Set problem 1:
Using the oil and gas excerpt below, decide whether each of these statements agrees with it, and answer yes or no with the deciding words quoted exactly: (a) India spent $60 billion less on crude imports in 2015 than the previous year. (b) WTI crude reached a high of $147.27 a barrel in 2010. (c) The summer/winter spread is at its lowest level since 2012.

Friday, April 8, 2016

India, the new "China." From Bloomberg/Reuters:
The world’s second-most populous nation is increasingly becoming the center for oil demand growth as its economy expands by luring the type of manufacturing that China is trying to shun. And just like China a decade ago, India is trying to hedge its future energy needs by investing in new production at home and abroad. 
India may have one advantage its neighbor to the northeast didn’t. While China’s binge came during a commodity super-cycle that saw WTI crude reach a high of $147.27 a barrel in 2008 -- due in no small part to its demand -- India’s spurt comes during the biggest energy price crash in a generation.
While oil has tumbled more than 50 percent from mid-2014 levels, the South Asian nation spent $60 billion less on crude imports in 2015 than the previous year even while buying 4 percent more.
In 1999, China’s economy was less than a 10th of its current size of more than $10 trillion, and bicycles vied for space with taxis and buses on crowded streets in major cities like Shanghai. In the ensuing 17 years the economy, spurred on by foreign investment in manufacturing, grew from the seventh largest in the world to No. 2. Vehicle sales surged and oil demand has nearly tripled since then, positioning the country to overtake the U.S. as the world’s largest crude importer this year.
Active rigs:


4/8/201604/08/201504/08/201404/08/201304/08/2012
Active Rigs3191191185208

RBN Energy: Natgas Storage Spreads Are Back, Alright!
A few years ago, natural gas storage was one of the hottest segments of midstream infrastructure development.   But along came shale, then oversupply, then depressed prices.  The forward curve flattened out, killing off new storage development projects and putting a lot of financial pressure on those companies that own or lease storage capacity.  But recently things have shifted, at least part of the way back to the good ole days.
The summer/winter spread currently sits at $0.63/MMBtu (April 7, 2016), the highest level since 2012, and up significantly from the past years average of around $0.30/MMBtu.  Midstream companies with available storage should be able to lock in higher prices compared to past years.  In today’s blog, we look at the situation now facing natural gas storage operators and show how recent shifts in the market may affect their returns.

Given data:
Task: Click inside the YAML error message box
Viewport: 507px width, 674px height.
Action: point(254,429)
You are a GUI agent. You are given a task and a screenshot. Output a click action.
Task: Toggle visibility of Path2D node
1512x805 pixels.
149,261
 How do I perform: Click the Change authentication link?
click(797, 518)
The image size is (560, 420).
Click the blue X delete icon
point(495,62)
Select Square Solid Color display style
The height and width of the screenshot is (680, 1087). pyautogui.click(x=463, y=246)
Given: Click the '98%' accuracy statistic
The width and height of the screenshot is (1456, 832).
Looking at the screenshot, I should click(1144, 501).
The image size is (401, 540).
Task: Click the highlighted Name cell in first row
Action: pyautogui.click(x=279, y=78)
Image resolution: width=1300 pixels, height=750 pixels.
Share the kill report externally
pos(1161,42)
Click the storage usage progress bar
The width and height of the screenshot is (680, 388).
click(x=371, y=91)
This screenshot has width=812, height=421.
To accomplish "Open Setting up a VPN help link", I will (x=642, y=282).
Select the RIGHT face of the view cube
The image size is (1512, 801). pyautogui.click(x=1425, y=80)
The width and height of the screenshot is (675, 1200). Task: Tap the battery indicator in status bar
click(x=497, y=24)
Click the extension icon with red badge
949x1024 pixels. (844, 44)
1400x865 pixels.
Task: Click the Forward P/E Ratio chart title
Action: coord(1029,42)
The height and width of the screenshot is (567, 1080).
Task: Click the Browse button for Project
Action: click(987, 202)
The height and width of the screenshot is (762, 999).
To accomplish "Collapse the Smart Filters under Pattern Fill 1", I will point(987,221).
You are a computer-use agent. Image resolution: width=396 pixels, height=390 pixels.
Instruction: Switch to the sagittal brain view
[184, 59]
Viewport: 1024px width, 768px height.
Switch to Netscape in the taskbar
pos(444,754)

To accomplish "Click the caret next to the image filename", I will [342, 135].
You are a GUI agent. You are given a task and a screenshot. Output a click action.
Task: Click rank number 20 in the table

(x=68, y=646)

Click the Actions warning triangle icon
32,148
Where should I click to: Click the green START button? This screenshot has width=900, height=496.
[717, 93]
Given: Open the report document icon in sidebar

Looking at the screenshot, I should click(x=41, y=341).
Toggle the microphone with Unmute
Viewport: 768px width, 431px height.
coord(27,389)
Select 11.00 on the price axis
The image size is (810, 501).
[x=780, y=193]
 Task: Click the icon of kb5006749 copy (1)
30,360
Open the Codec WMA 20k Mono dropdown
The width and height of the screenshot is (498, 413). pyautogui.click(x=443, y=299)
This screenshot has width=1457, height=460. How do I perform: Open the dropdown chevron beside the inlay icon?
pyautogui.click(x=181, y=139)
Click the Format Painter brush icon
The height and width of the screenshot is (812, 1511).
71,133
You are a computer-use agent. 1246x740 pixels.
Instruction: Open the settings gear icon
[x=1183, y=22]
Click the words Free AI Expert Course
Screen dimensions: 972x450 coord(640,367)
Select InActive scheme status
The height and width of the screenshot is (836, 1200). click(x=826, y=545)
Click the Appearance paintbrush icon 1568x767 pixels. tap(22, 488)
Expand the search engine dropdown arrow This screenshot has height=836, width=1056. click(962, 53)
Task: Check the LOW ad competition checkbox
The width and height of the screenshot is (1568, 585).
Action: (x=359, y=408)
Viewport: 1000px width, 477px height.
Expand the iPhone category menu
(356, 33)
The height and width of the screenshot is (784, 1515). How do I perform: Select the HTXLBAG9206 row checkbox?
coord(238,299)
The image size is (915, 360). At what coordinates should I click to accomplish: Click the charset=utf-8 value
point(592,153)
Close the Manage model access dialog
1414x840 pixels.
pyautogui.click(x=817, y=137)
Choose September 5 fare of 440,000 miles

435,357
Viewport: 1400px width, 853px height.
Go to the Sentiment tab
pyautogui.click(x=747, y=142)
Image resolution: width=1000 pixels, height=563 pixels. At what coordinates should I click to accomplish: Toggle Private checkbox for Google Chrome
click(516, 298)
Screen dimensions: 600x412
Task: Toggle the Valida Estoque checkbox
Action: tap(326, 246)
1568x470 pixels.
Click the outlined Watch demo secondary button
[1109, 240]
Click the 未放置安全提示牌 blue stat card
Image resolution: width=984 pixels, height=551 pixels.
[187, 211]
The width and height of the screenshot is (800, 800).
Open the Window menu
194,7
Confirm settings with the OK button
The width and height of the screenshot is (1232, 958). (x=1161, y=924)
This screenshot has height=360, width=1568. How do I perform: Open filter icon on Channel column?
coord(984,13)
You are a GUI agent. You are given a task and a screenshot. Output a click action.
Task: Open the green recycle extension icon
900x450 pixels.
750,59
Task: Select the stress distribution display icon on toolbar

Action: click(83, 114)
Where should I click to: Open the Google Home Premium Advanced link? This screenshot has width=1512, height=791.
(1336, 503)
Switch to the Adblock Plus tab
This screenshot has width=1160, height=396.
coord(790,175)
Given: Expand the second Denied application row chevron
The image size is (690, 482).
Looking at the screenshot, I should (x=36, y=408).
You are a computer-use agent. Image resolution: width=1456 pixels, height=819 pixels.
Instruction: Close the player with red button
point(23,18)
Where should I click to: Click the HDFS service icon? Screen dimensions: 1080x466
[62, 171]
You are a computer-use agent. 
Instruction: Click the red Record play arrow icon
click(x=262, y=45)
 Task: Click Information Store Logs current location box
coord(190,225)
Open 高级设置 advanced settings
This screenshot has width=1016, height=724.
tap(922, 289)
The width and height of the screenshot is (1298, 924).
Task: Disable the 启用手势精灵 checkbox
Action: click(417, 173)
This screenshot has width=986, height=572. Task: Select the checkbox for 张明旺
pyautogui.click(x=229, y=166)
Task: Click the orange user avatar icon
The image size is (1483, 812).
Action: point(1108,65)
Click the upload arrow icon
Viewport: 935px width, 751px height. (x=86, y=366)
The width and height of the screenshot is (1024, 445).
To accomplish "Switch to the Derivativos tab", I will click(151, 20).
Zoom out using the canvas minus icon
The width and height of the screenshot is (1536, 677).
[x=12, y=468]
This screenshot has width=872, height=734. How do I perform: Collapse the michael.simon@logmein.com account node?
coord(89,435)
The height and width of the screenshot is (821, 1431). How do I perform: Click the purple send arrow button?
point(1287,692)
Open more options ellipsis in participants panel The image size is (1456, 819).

Set problem 2:
In the records, switch "screenshot" to "capture" in the lines starting at the one that has "Image resolution: width=1300" and stopping after the one that has "click(x=497, y=24)". Return only those lines, with everything else left unchanged.

Problem solution 1:
(a) Yes: "the South Asian nation spent $60 billion less on crude imports in 2015 than the previous year even while buying 4 percent more."
(b) No: "WTI crude reach a high of $147.27 a barrel in 2008"
(c) No: "the highest level since 2012"

Problem solution 2:
Image resolution: width=1300 pixels, height=750 pixels.
Share the kill report externally
pos(1161,42)
Click the storage usage progress bar
The width and height of the capture is (680, 388).
click(x=371, y=91)
This capture has width=812, height=421.
To accomplish "Open Setting up a VPN help link", I will (x=642, y=282).
Select the RIGHT face of the view cube
The image size is (1512, 801). pyautogui.click(x=1425, y=80)
The width and height of the capture is (675, 1200). Task: Tap the battery indicator in status bar
click(x=497, y=24)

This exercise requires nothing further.